Starting point is 00:17:48 And this message is like a delta now. It's not an actual value. It's a delta on an old value. It'll eventually get flushed down to this leaf. When it reaches the leaf and meets up with its original message, they'll get merged together, and the new value will be written out to disk. And in the meantime,

Starting point is 00:18:04 when someone queries for my bank account balance, what they do is they do a root-to-leaf path walk, find the old value, and then they walk back up applying these deltas to the result before they return the actual result. And so even though it may take a while for this delta to get merged in with the old value, from a semantic point of view, the database or the key value store is updated instantaneously.

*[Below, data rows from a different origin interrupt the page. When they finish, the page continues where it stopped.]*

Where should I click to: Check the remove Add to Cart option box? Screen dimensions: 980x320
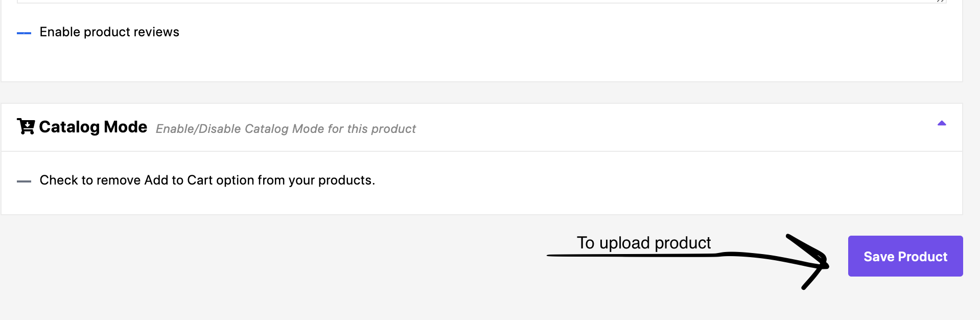point(24,181)
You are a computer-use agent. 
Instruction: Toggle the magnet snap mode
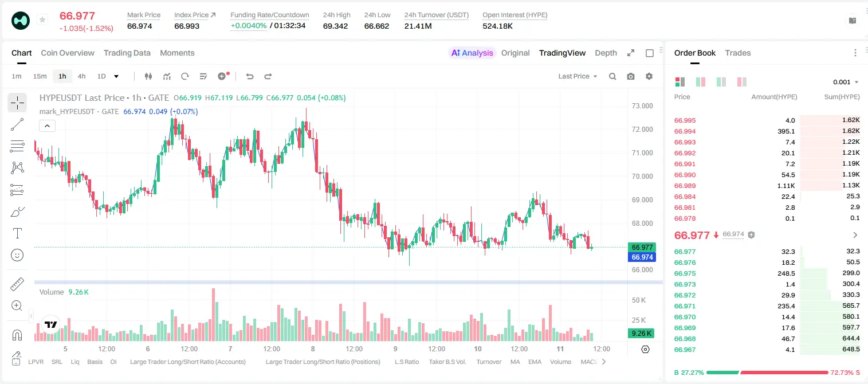click(x=17, y=335)
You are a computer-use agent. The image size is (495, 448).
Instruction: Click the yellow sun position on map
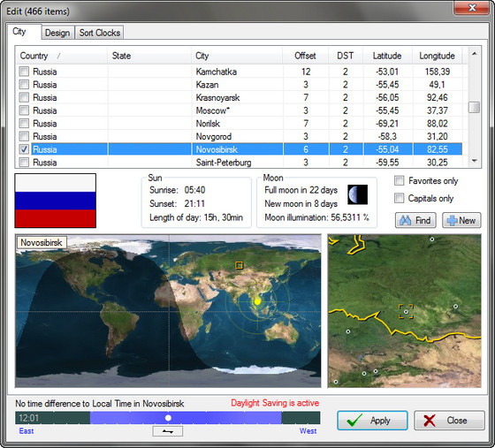tap(257, 301)
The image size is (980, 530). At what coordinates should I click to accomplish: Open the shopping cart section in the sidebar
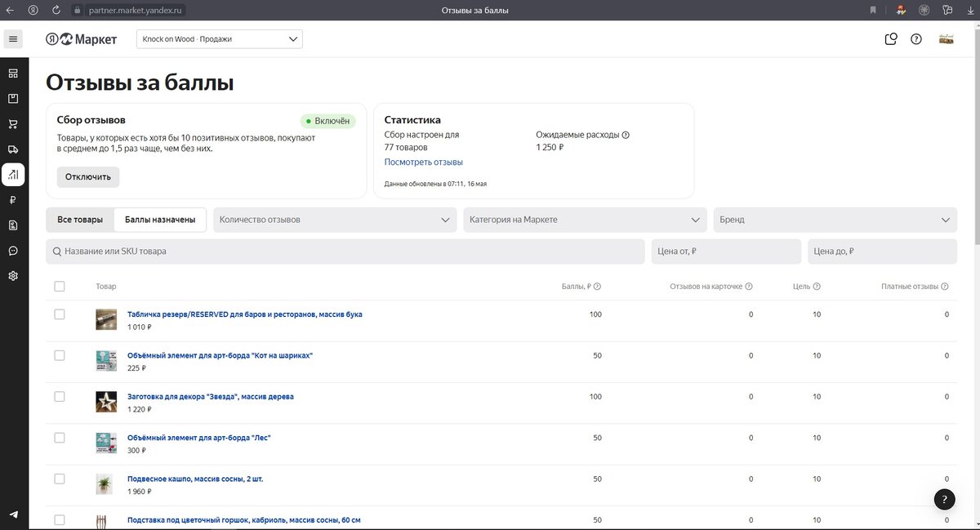(x=13, y=124)
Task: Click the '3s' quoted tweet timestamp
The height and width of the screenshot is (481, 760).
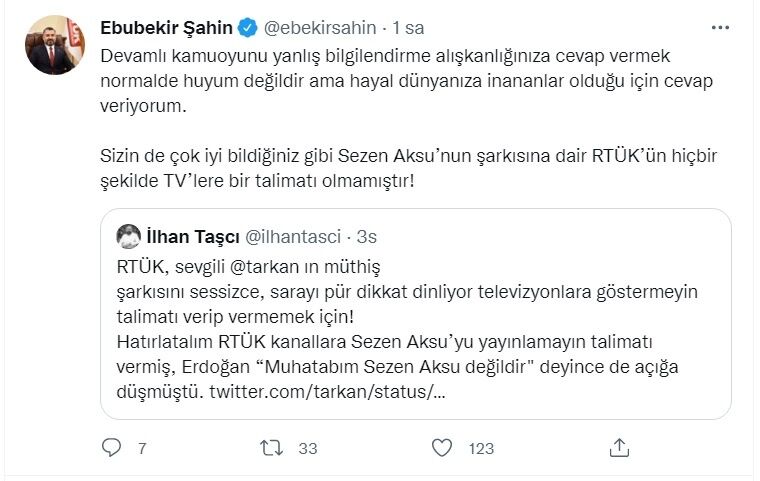Action: click(366, 237)
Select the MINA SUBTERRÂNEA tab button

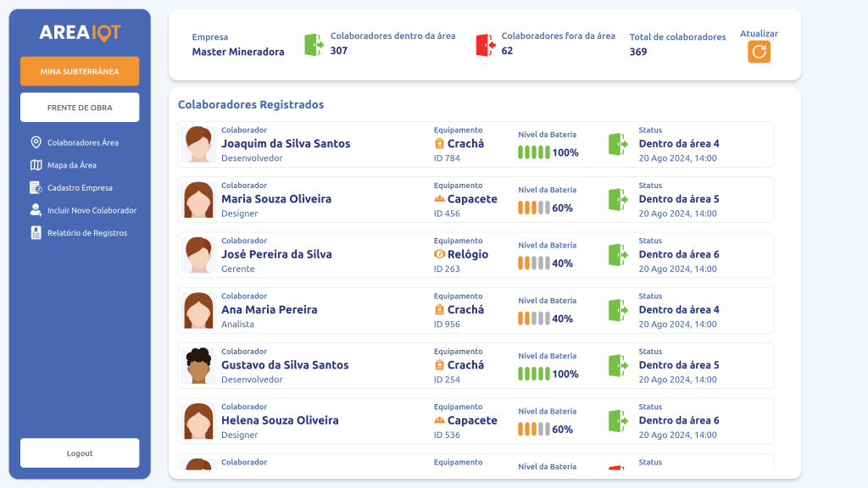(80, 71)
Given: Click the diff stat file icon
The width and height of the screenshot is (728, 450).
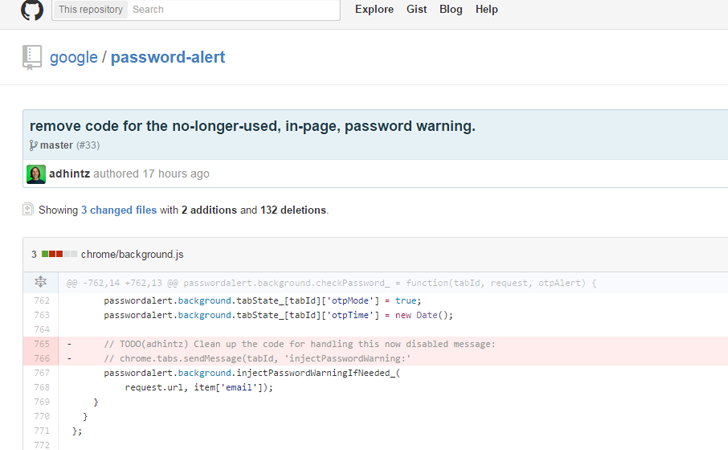Looking at the screenshot, I should (x=28, y=209).
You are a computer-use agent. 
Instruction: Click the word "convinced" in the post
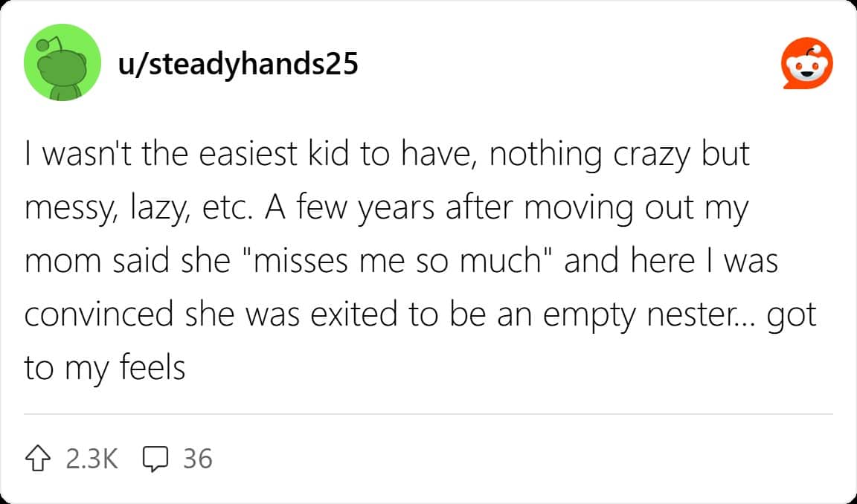tap(98, 315)
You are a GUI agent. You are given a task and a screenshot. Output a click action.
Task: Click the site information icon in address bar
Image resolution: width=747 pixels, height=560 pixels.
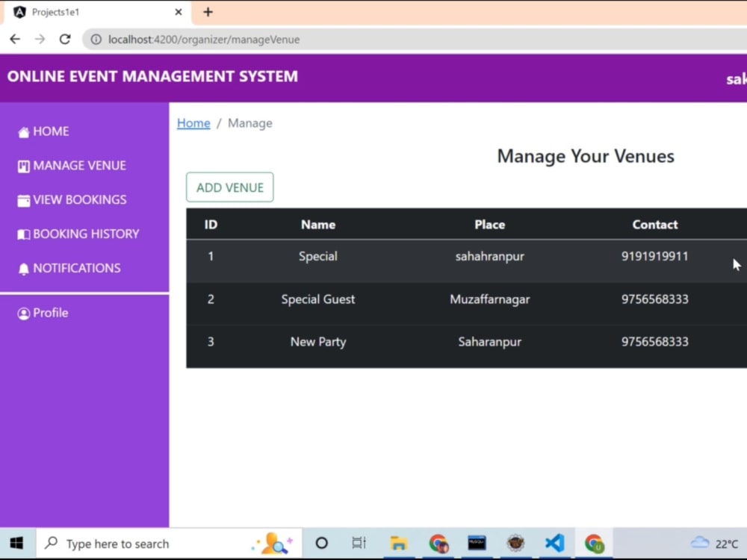coord(96,39)
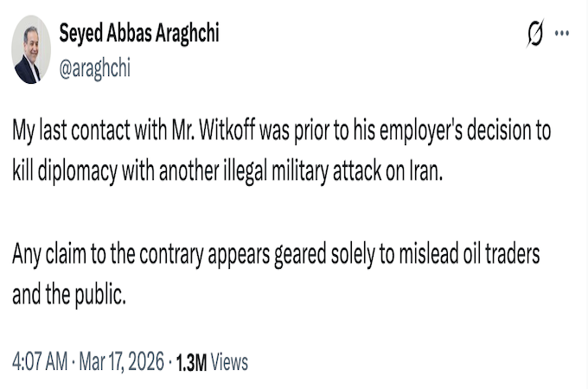Click the 4:07 AM timestamp
The height and width of the screenshot is (389, 588).
39,362
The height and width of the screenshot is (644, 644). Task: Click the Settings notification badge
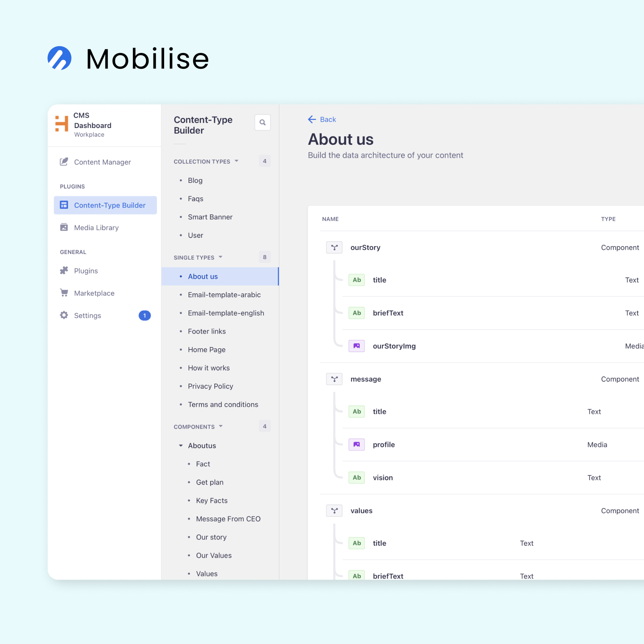pyautogui.click(x=144, y=315)
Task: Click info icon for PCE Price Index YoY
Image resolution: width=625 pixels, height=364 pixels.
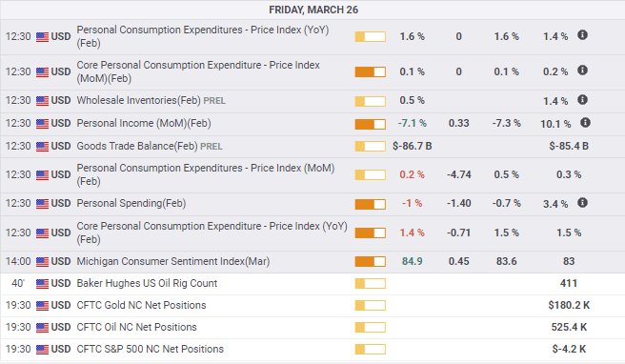Action: click(x=582, y=35)
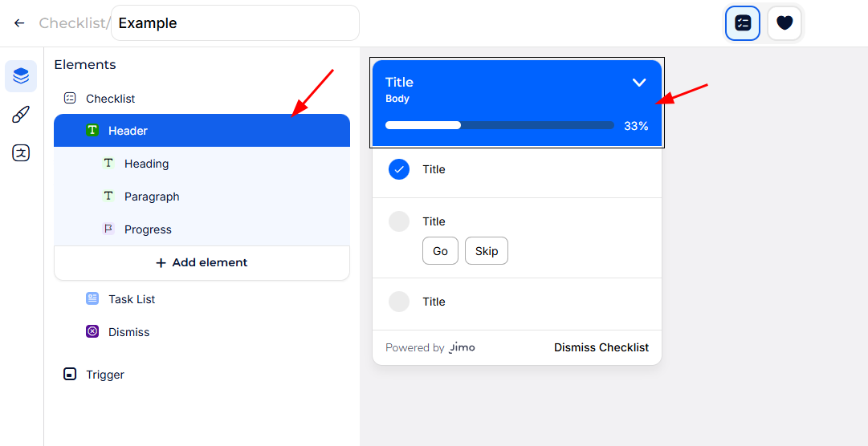Open the paintbrush style sidebar icon
The height and width of the screenshot is (446, 868).
21,115
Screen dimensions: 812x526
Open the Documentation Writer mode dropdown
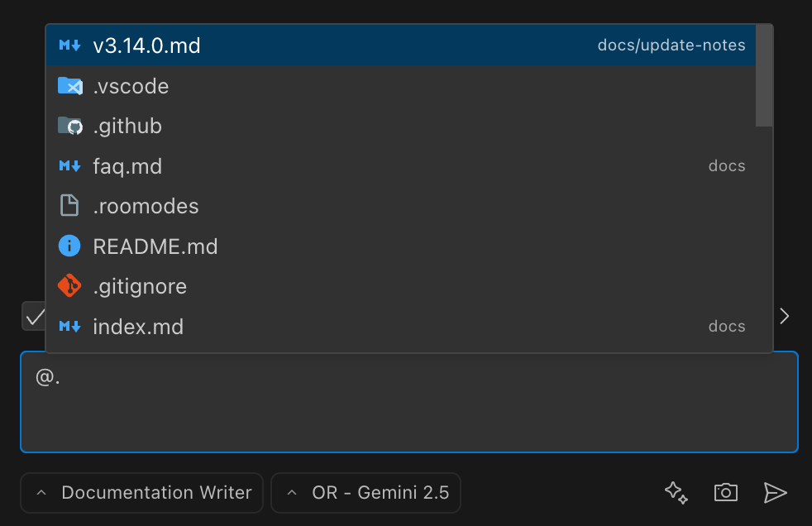click(141, 492)
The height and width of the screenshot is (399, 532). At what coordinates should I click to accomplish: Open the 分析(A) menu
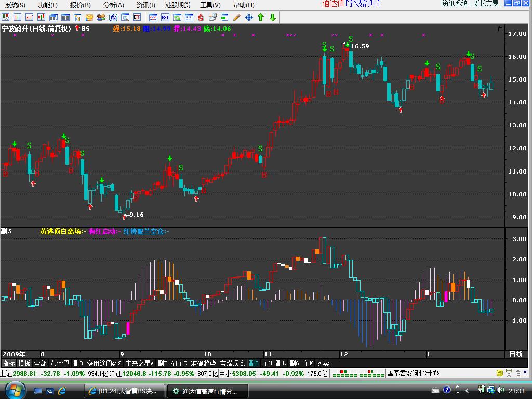coord(113,5)
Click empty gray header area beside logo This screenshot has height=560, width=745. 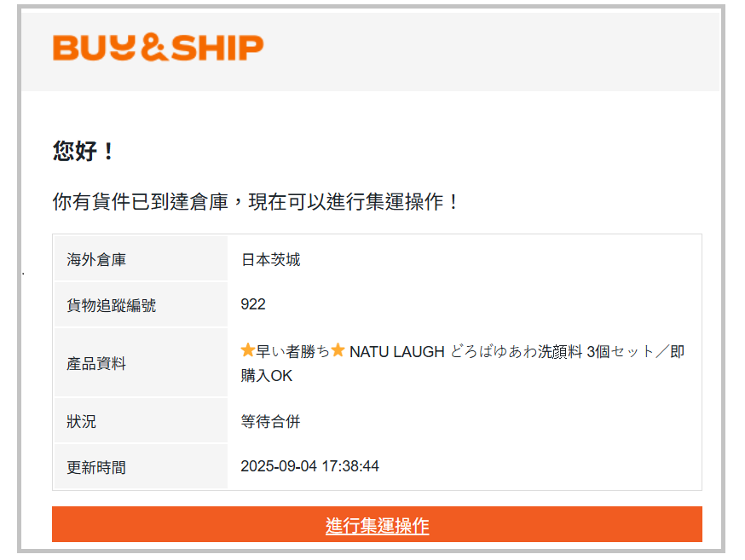(x=494, y=49)
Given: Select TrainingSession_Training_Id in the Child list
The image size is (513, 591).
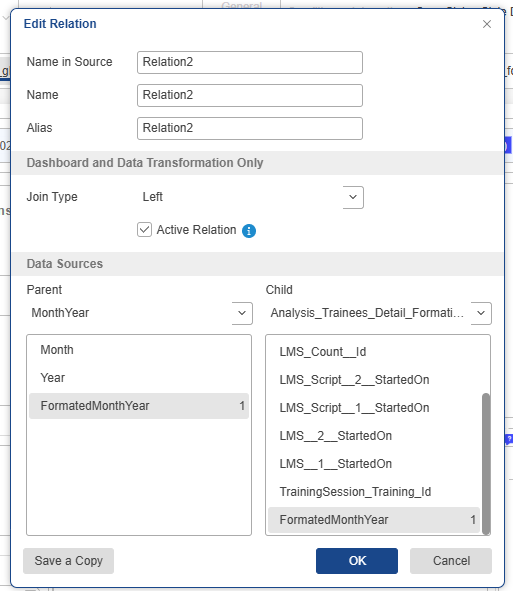Looking at the screenshot, I should (374, 492).

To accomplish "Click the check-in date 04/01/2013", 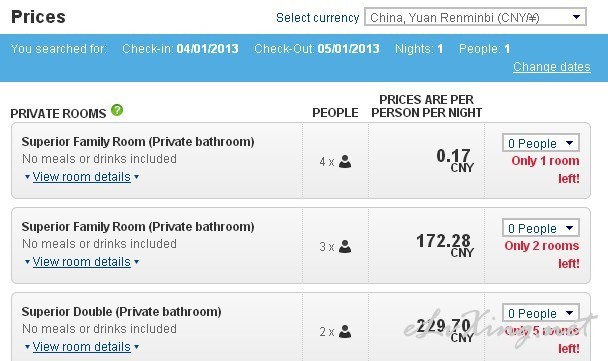I will click(207, 48).
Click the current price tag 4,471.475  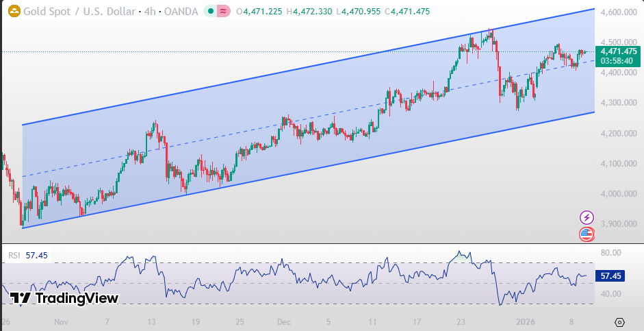coord(618,51)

So upserts are a really

Starting point is 00:18:31 powerful technique for overcoming the search-insert asymmetry in write-optimized data structures, and they work particularly well in BDF's entries. Okay. That's more or less the background I wanted to go over on right-optimized data

Starting point is 00:18:48 structures. We're actually going to talk about file systems in a minute. But just to wrap it up, point queries are as fast as in a B-tree. Inserts, upserts, and deletes. Deletes are just implemented like an upsert, just delete the message. They're very fast, able to do tens to hundreds of thousands per second.

Starting point is 00:19:04 And range queries, the important thing here is they can have a disk bandwidth. And so what that means is that when we design systems on top of data structures, we want to as much as possible avoid point queries and map as many application or higher level system level operations onto inserts, deletes, upserts, and range queries. And so that's what the design schema of BetterFS tries to accomplish. So let me tell you how BetterFS works.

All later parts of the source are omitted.